Mme Danielle Bidard-Reydet s'est, pour sa part, interrogée sur le statut de la ville de Jérusalem qui constituait une capitale spirituelle, mais aussi temporelle, revendiquée comme telle par les Israéliens et les Palestiniens. Elle a observé qu'un règlement de paix devait reposer sur la reconnaissance de la dignité de tous les peuples et a souhaité connaître la position du Saint-Siège sur cette question.

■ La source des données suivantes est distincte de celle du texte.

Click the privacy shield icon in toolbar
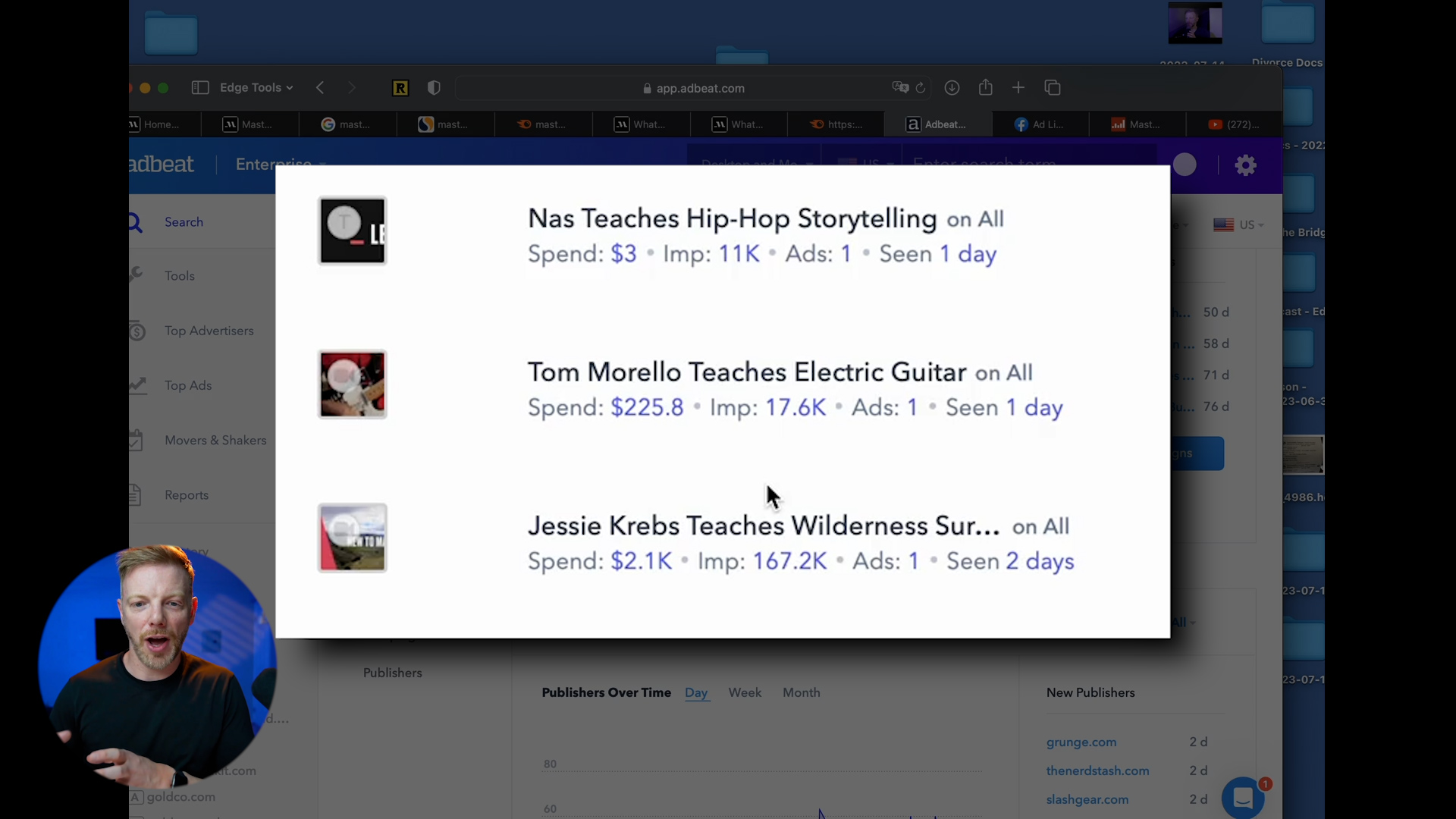The image size is (1456, 819). pos(434,88)
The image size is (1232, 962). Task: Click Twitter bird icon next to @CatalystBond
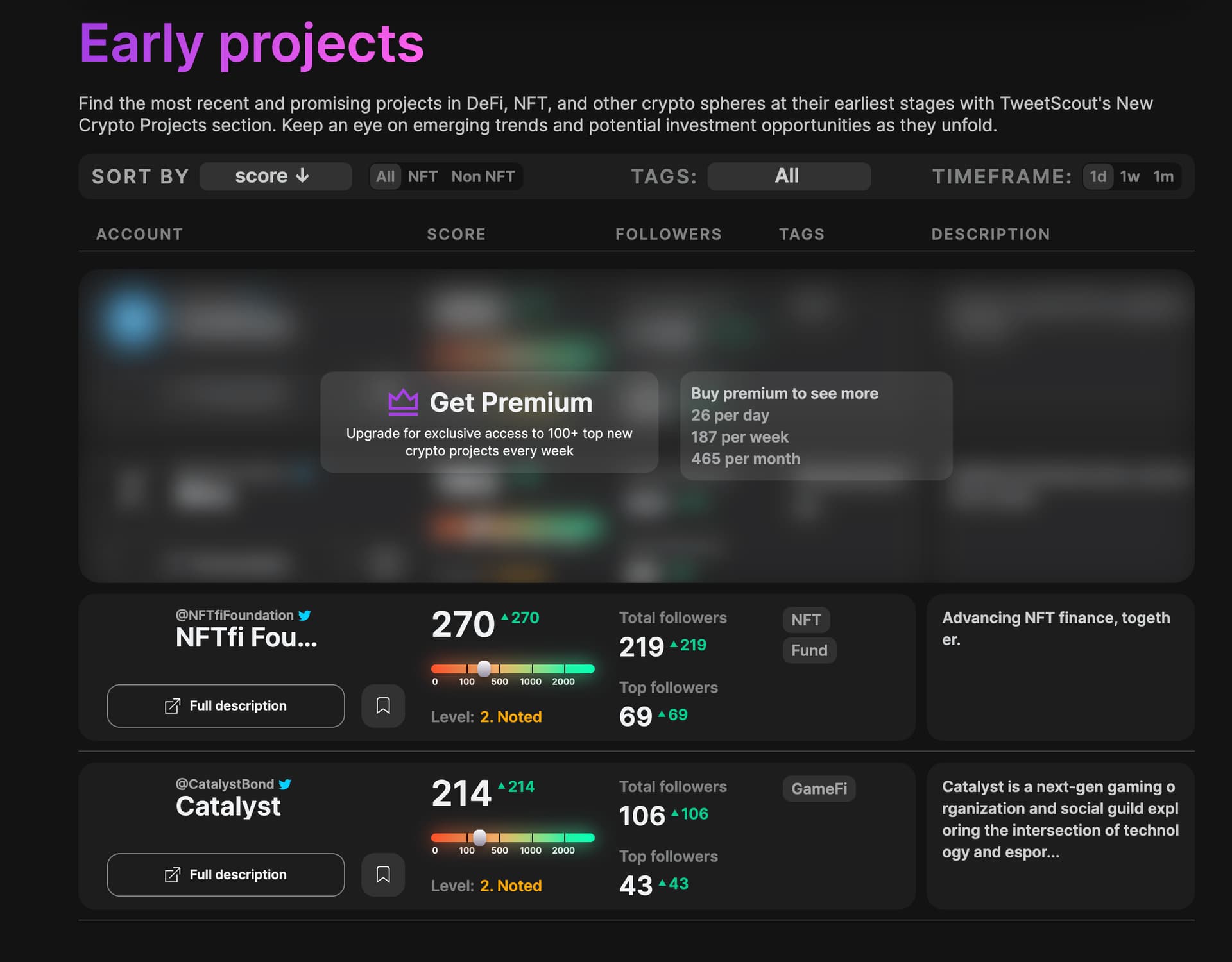click(x=286, y=784)
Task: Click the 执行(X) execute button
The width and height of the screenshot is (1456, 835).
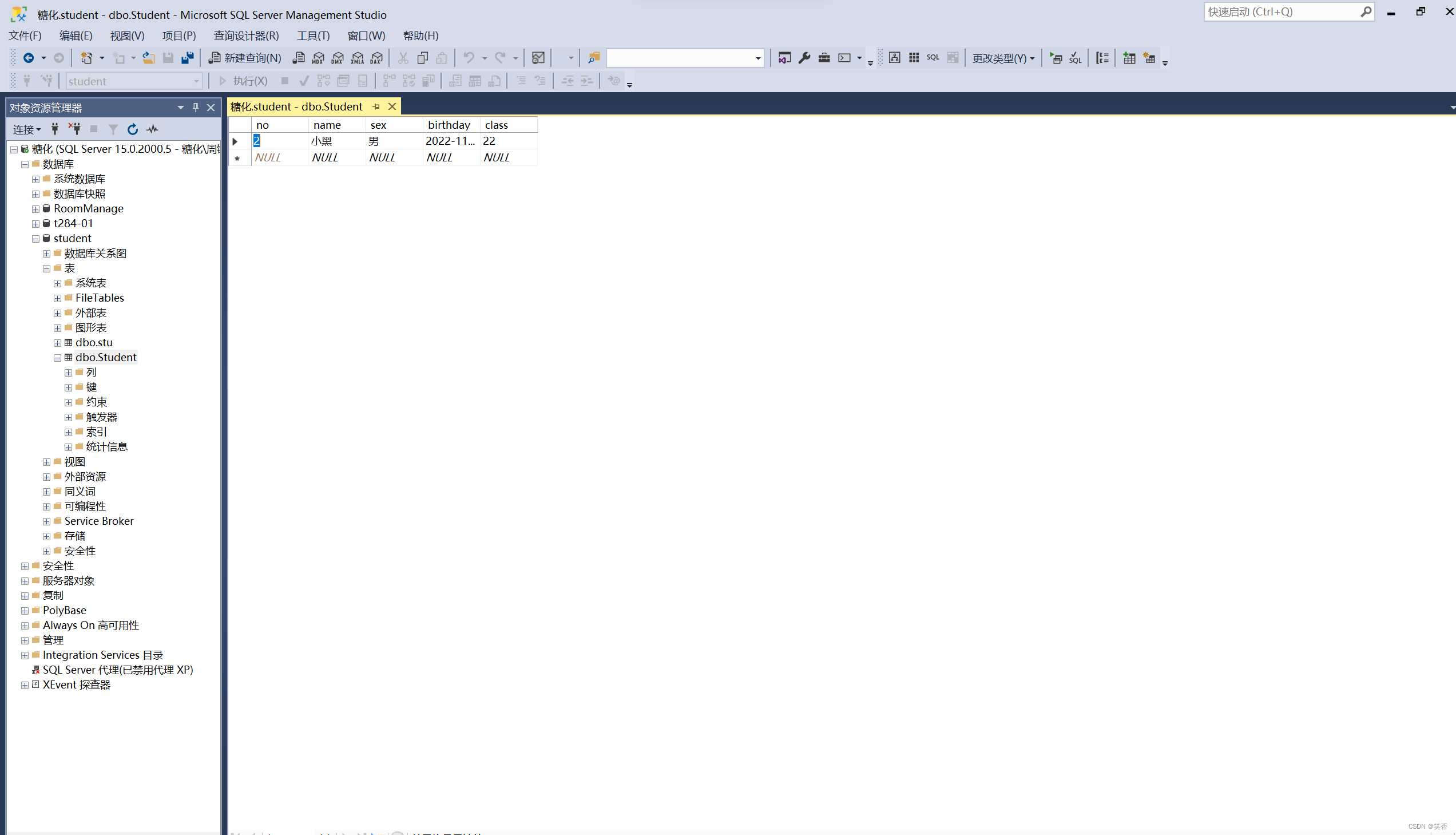Action: click(x=249, y=81)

Monseigneur Jean-Louis Tauran a d'abord observé que si l'Eglise avait toujours reconnu la légitime défense, elle s'interrogeait sur les conséquences de la guerre compte tenu des capacités de destruction que permettaient les armements modernes. Il a rappelé que Jean-Paul II avait lui-même souligné que la guerre était souvent à l'origine d'autres conflits. Il a précisé que si le Saint-Siège n'avait jamais condamné l'intervention de l'OTAN au Kosovo, la guerre n'apparaissait pas le moyen le plus efficace de résoudre les différends entre Etats.

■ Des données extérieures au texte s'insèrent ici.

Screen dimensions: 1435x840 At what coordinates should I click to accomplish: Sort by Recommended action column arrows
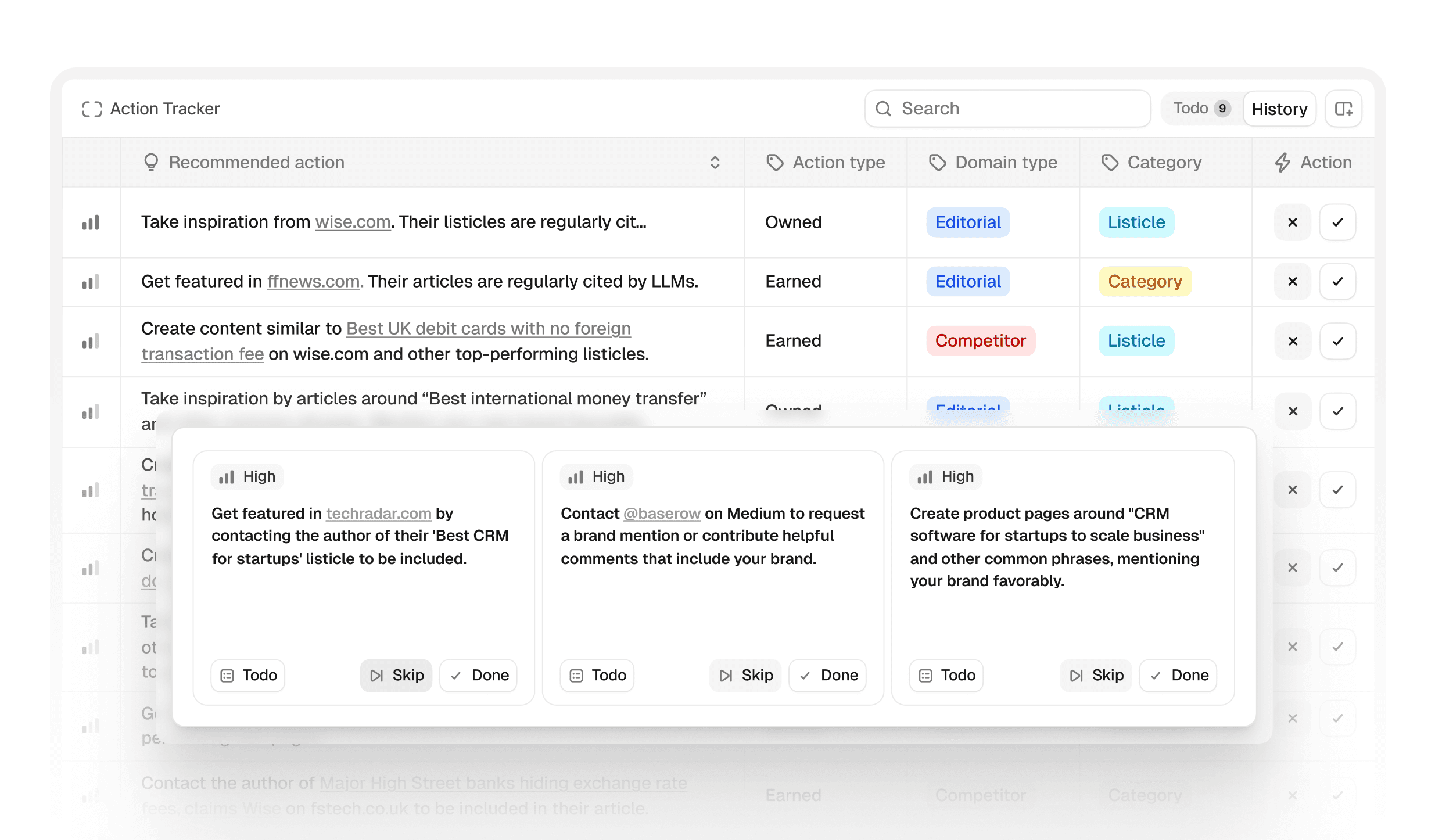[x=715, y=163]
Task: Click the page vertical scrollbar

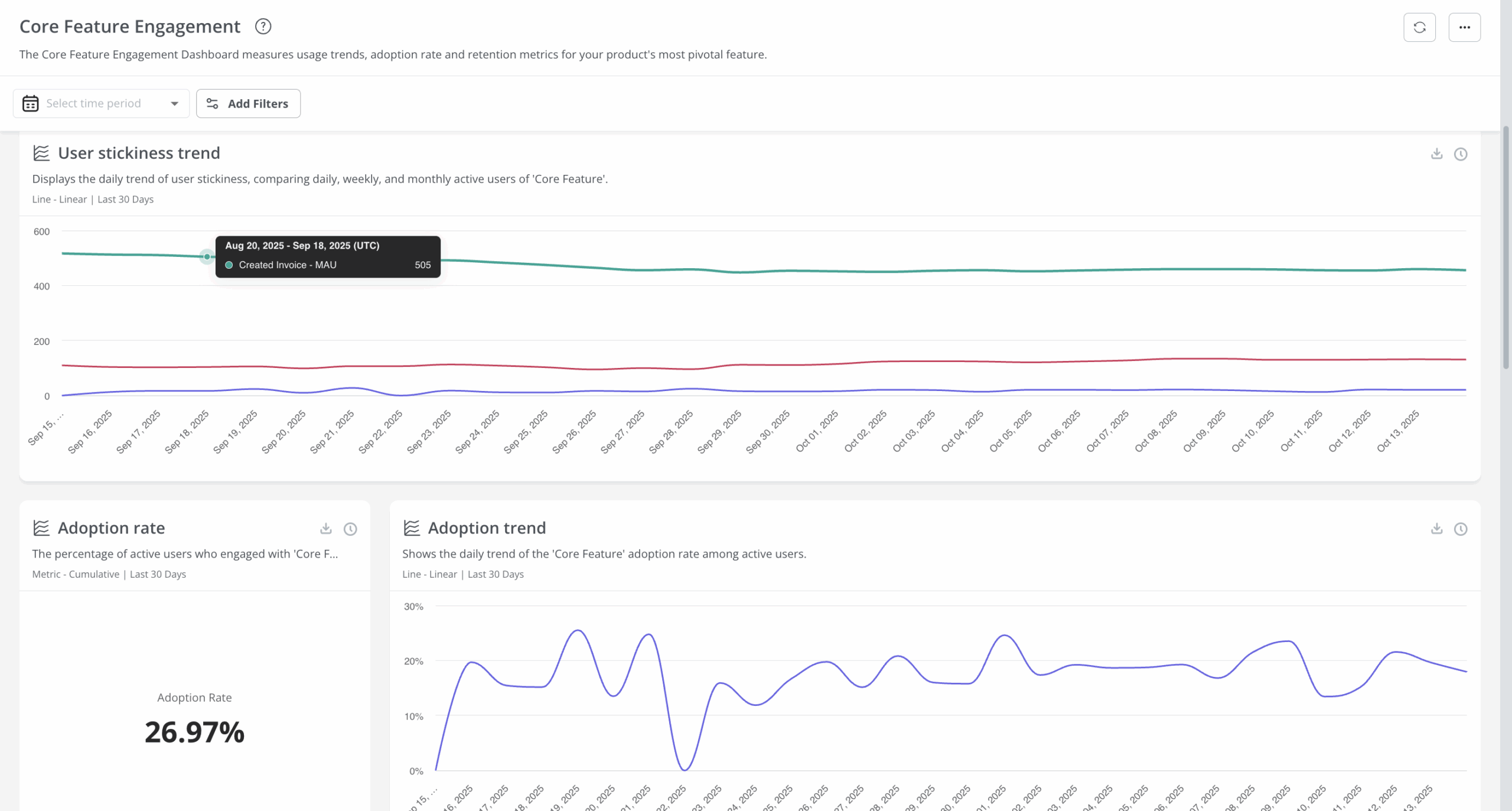Action: pyautogui.click(x=1506, y=248)
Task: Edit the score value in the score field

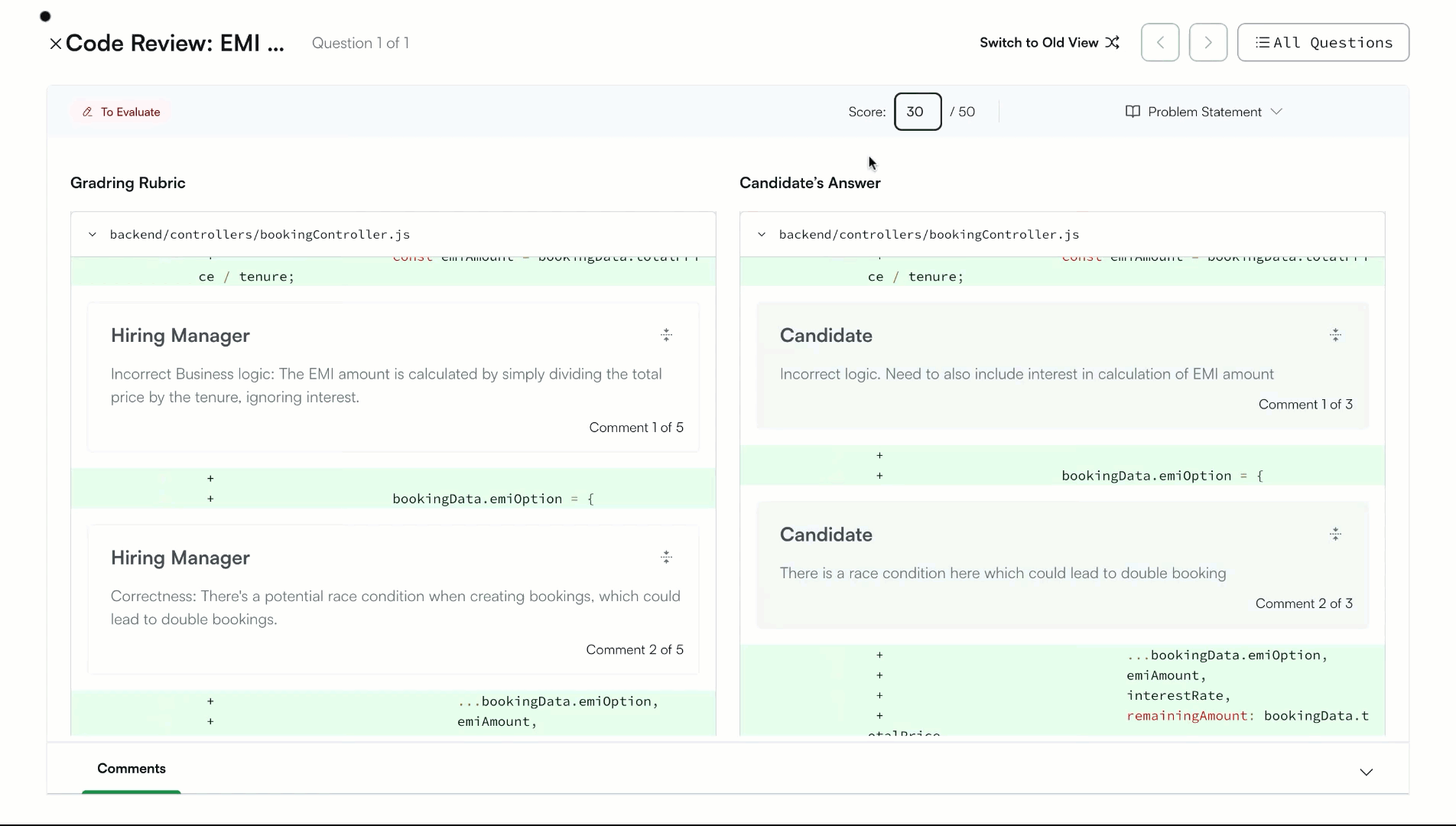Action: 917,112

Revenant alors sur la situation au Proche-Orient, Monseigneur Jean-Louis Tauran a rappelé que devait prévaloir l'égalité des droits entre les peuples. La communauté internationale, a-t-il ajouté, ne pourra jamais reconnaître la légitimité de la possession de territoires acquis par la force. Si la question du statut de Jérusalem doit être réglée, dans sa dimension territoriale, dans le cadre d'une négociation bilatérale entre Palestiniens et Israéliens, elle doit être traitée, dans sa dimension spirituelle, dans un cadre associant la communauté internationale, appelée à se porter garante d'un statut juridique international sur la base du " corpus separatum " reconnu par la résolution 181 du Conseil de sécurité des Nations unies, qui consacre le caractère unique et sacré de cette ville. Il a ajouté que les sanctuaires de Jérusalem ne devaient pas être considérés comme des musées, mais comme des lieux sacrés insérés dans des communautés humaines.

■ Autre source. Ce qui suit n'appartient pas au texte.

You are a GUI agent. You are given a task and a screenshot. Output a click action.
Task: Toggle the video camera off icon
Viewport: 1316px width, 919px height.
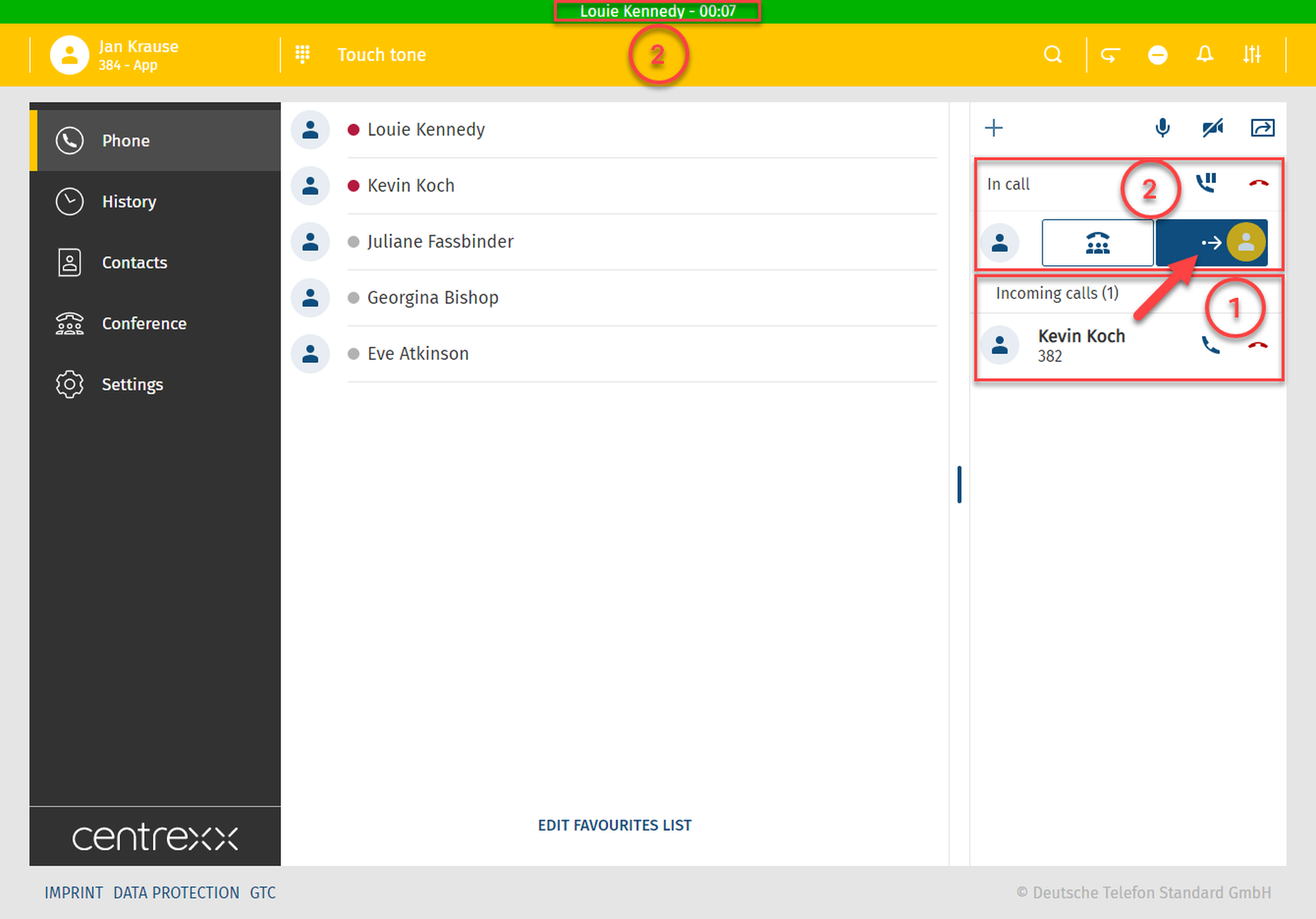pyautogui.click(x=1212, y=128)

A M. Pierre Biarnès qui s'interrogeait sur les relations entre l'Eglise et la Chine, Monseigneur Jean-Louis Tauran a précisé que le Vatican s'efforçait de rétablir le lien avec une église schismatique, soutenue par le pouvoir en place, et une église fidèle à Rome et condamnée à une certaine clandestinité. Il a relevé que si la Nonciature avait été transférée à Taiwan, le Saint-Siège était prêt à rétablir sa représentation à Pékin dès que les conditions le permettraient. Il a regretté toutefois qu'il n'y ait pas de contacts suivis avec les autorités de la Chine continentale, en estimant qu'il fallait convaincre ces dernières que la désignation d'évêques par le pape ne constituait en rien une ingérence dans les affaires intérieures de leur pays. Si le Président Jiang Zemin n'était pas hostile à une évolution, son entourage, a précisé Monseigneur Jean-Louis Tauran, ne montrait guère de volonté d'ouverture ; en tout état de cause, ce dossier, qui concernait quelque 11 millions de catholiques, ne constituait pas une priorité pour la Chine. Il a ajouté que les autorités chinoises ordonnaient des évêques plutôt jeunes -dont la formation intellectuelle et la personnalité morale paraissaient du reste difficilement contestables- de sorte qu'une normalisation ultérieure avec le Vatican, conduisait en fait à une légitimation du clergé en place.

A M. Xavier de Villepin, président, qui s'interrogeait sur l'évolution des liens entre chrétiens et musulmans, Monseigneur Jean-Louis Tauran a estimé qu'il convenait de se montrer prudent sur ce sujet, dans la mesure où la dimension théologique, pourtant indispensable, du dialogue n'avait pas encore été abordée. Il a ajouté que la diversité des sensibilités au sein de l'islam, constituait un élément de complexité supplémentaire. Il a en outre précisé, à l'intention de M. Xavier de Villepin, président, que le Vatican souhaitait un désarmement effectif et que le principe de la dissuasion, fondé sur l'équilibre des forces, ne pouvait constituer qu'une étape dans ce processus.